---------- Records supplied ----------
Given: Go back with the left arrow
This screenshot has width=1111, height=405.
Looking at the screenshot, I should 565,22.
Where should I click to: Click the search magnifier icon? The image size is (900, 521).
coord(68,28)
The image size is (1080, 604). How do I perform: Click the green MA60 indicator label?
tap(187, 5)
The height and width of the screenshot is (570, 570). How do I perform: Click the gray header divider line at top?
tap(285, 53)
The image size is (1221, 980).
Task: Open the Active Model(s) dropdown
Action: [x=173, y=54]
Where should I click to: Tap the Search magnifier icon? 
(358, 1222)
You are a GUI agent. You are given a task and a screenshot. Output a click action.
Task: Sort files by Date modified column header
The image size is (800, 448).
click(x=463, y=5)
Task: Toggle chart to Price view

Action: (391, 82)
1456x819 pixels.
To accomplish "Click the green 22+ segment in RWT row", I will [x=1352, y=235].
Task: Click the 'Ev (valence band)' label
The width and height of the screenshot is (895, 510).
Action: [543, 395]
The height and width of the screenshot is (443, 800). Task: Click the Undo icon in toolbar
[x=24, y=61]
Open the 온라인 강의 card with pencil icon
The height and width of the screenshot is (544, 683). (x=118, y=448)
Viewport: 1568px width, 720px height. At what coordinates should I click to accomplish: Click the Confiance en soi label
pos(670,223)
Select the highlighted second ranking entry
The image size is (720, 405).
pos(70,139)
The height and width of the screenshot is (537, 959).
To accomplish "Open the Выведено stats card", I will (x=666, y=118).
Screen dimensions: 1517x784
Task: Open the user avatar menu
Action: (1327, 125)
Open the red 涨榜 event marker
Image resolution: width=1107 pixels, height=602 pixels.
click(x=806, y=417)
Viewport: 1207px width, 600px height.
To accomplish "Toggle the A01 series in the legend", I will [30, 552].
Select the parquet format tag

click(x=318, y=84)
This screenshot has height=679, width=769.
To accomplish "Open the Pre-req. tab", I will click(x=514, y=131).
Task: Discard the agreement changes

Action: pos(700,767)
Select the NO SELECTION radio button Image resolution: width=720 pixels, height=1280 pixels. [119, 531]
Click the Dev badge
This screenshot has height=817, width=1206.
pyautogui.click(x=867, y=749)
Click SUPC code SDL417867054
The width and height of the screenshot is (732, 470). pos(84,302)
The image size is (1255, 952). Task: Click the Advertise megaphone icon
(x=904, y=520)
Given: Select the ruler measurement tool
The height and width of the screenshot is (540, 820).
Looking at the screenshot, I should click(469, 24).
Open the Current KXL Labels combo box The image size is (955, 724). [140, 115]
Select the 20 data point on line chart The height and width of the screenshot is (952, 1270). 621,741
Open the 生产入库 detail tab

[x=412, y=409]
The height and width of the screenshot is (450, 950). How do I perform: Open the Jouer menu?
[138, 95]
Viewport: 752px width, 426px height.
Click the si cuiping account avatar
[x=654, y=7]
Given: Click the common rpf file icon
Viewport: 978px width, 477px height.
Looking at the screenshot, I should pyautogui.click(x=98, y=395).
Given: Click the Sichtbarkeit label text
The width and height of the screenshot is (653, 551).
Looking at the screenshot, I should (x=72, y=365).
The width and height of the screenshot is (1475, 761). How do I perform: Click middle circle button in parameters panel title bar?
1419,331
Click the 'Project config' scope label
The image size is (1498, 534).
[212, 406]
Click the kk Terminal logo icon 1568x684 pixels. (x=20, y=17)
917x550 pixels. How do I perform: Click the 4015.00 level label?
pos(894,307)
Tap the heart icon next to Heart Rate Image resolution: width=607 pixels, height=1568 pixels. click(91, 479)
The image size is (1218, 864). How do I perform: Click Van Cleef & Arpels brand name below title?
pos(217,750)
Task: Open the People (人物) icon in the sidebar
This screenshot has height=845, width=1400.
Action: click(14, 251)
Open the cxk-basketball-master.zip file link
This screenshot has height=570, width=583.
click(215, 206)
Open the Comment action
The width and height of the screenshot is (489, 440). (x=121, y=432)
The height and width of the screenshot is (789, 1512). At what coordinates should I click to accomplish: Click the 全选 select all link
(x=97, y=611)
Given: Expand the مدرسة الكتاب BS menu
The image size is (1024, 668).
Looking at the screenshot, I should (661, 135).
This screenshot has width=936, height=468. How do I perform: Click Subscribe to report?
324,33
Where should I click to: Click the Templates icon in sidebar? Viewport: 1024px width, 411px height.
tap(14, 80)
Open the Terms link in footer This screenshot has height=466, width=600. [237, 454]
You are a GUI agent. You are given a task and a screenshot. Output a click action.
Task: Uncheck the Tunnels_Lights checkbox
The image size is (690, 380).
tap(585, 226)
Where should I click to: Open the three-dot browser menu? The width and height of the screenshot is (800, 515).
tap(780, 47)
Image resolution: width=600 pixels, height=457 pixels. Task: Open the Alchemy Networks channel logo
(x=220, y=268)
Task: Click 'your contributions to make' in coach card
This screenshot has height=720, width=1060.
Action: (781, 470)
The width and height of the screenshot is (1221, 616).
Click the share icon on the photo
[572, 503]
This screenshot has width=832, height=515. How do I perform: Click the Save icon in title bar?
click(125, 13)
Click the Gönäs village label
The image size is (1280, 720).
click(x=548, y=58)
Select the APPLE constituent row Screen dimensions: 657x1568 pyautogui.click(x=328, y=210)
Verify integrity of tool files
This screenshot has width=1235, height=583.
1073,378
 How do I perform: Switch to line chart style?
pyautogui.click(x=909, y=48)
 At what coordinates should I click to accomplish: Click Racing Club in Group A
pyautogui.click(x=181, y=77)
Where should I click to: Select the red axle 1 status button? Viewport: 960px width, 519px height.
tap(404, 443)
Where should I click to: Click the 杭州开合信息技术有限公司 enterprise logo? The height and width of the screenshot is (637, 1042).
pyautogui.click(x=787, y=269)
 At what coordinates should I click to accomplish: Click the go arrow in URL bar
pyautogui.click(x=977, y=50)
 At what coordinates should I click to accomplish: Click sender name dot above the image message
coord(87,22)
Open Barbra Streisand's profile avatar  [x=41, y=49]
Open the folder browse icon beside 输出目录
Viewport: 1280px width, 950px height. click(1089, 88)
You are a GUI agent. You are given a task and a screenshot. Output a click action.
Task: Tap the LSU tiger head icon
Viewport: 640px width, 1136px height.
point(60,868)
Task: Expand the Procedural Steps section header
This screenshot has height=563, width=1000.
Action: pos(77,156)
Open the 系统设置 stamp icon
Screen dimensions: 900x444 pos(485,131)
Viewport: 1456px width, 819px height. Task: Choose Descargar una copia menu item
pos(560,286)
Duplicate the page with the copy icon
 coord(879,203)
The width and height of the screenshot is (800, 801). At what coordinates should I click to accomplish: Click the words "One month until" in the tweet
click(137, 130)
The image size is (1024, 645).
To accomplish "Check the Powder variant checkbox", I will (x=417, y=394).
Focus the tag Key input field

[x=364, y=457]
----------
Action item
Match on "Expand" and report each line of the data above that has it.

Finished exercise
Given: Expand the مدرسة الكتاب BS menu
Task: Expand the Procedural Steps section header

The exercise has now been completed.